One thing I've tried is attributes based on the force coming from an Anti-Gravity calculation. I thought it was going to be a killer feature, but despite being fairly rigorous to make sure it was doing what I wanted, I never got a performance gain out of it.

It seems like there must be a way to leverage that data, though.

Voidious (talk)17:12, 23 August 2013

If everyone used anti-gravity movement, assigned and weighted points the same way, it would work wonders.

Combat uses anti-gravity movement, but weights points differently, and also assign anti-gravity points on enemy virtual bullets (shrapnel dodging), which are invisible to opponents. Good luck to anyone trying to guess the resulting anti-gravity force.

Many intermediate anti-gravity bots also assign random anti-gravity points accross the battlefield in order to confuse opponents.

MN (talk)18:55, 23 August 2013
 

I'd say "use distance from other opponents too" and "force coming from an Anti-Gravity calculation" are similar to what I used in Glacier's targeting actually. I used several dimensions which (more or less) measured the closest distance to another bot at different angle ranges.

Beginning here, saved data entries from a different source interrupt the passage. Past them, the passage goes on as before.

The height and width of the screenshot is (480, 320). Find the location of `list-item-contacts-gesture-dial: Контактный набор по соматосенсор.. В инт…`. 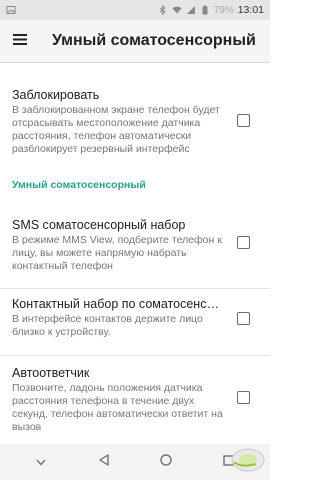

list-item-contacts-gesture-dial: Контактный набор по соматосенсор.. В инт… is located at coordinates (135, 323).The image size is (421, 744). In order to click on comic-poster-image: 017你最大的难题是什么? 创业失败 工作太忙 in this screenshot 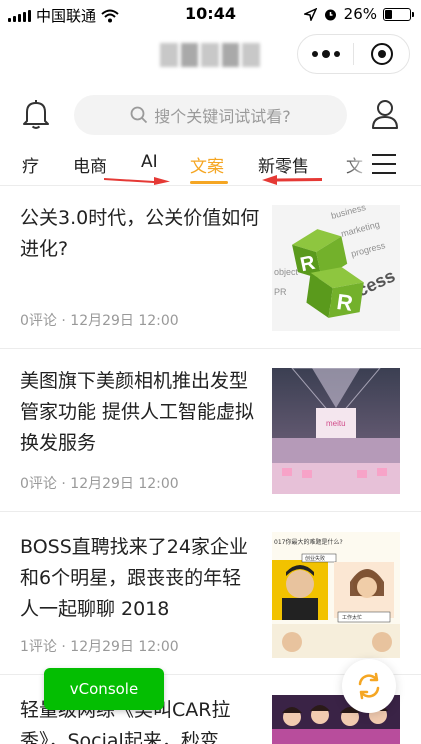, I will do `click(336, 595)`.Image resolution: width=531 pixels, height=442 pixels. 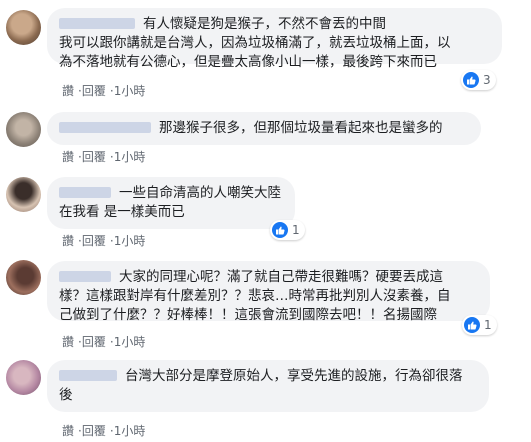 What do you see at coordinates (281, 277) in the screenshot?
I see `comment-text: 大家的同理心呢？滿了就自己帶走很難嗎？硬要丟成這` at bounding box center [281, 277].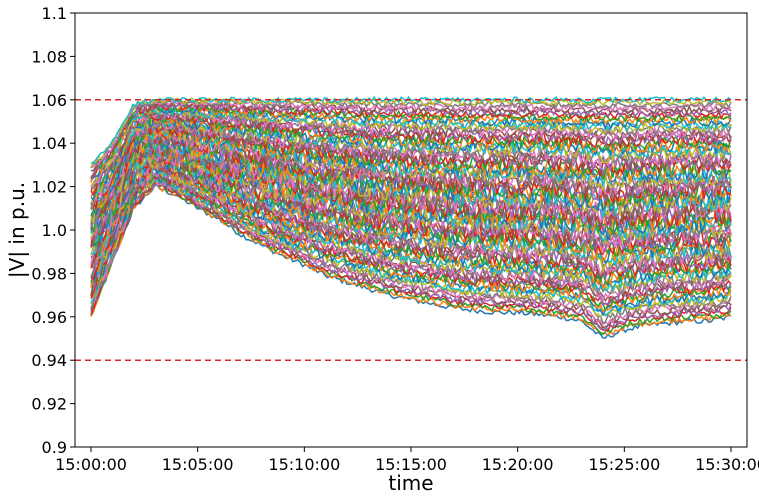 The height and width of the screenshot is (500, 759). What do you see at coordinates (49, 274) in the screenshot?
I see `y-tick-label: 0.98` at bounding box center [49, 274].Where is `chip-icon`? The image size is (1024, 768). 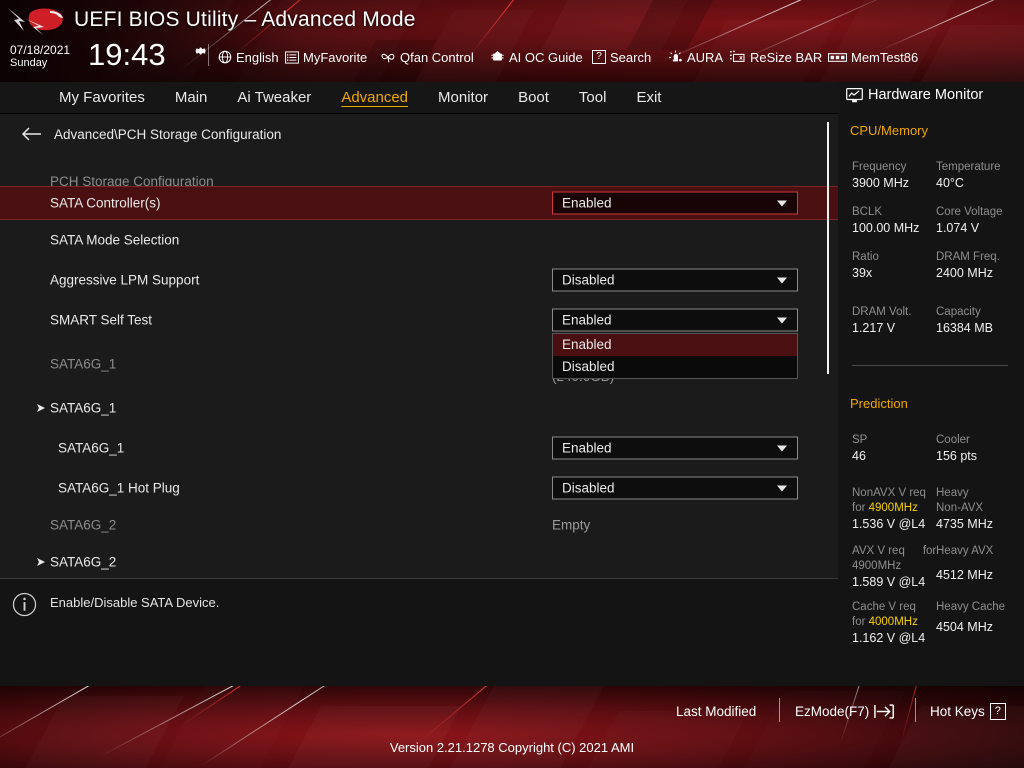 chip-icon is located at coordinates (498, 56).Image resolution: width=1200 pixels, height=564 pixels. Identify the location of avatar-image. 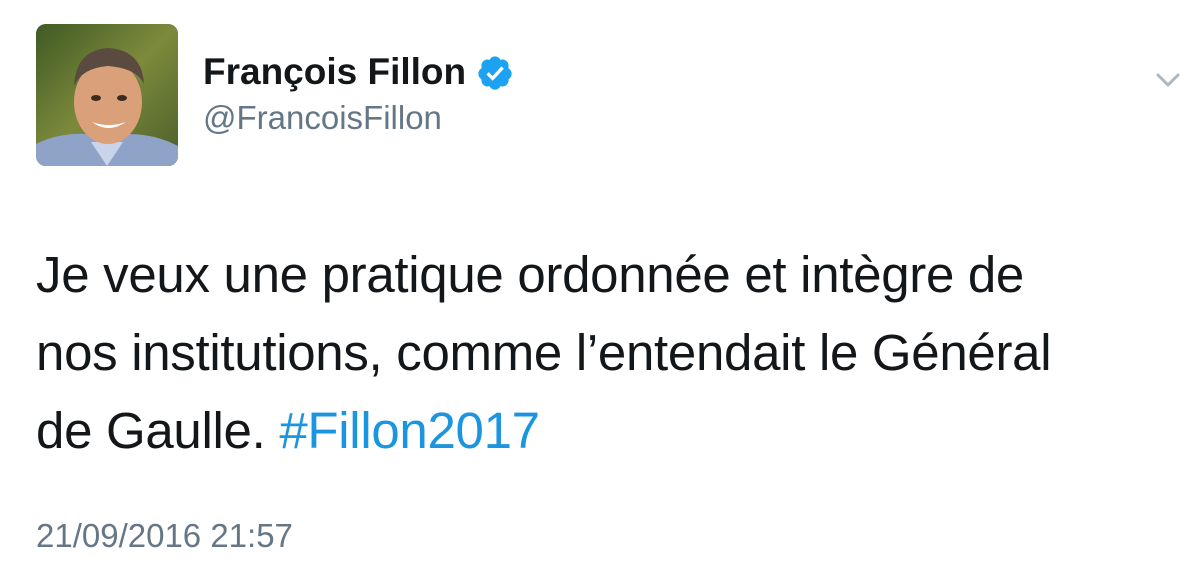
(107, 95).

With anti-grav systems, different ones will weight things differently, but in all cases the most prominant influences are the closest ones. As such, my goal was to create a measure with a small finite number of dimensions, that characterized the most prominant influences meaningfully.

In any case though, all those methods don't really consider the field-wide interactions that can occur, where movements can cause a chain reaction. For that, I doubt there is much of a reasonable option besides some sort of iterative process (maybe not per-tick, could be larger steps or iterations that are not time-based, but yeah).

Rednaxela (talk)20:15, 23 August 2013

Interesting. In Neuromancer I make some KNN attributes relative to the closest enemy, so distance, latVel, advVel. Then I use PIF so it doesn't matter that the attributes were from somebody else's perspective.

Skilgannon (talk)20:29, 23 August 2013

PIF as well here. Sounds to me like your attributes are more done with a low density of melee bots in mind (i.e. closest enemy having much more influence than the second and third closest), whereas my attributes are mode done with a high density of melee bots in mind. Interesting.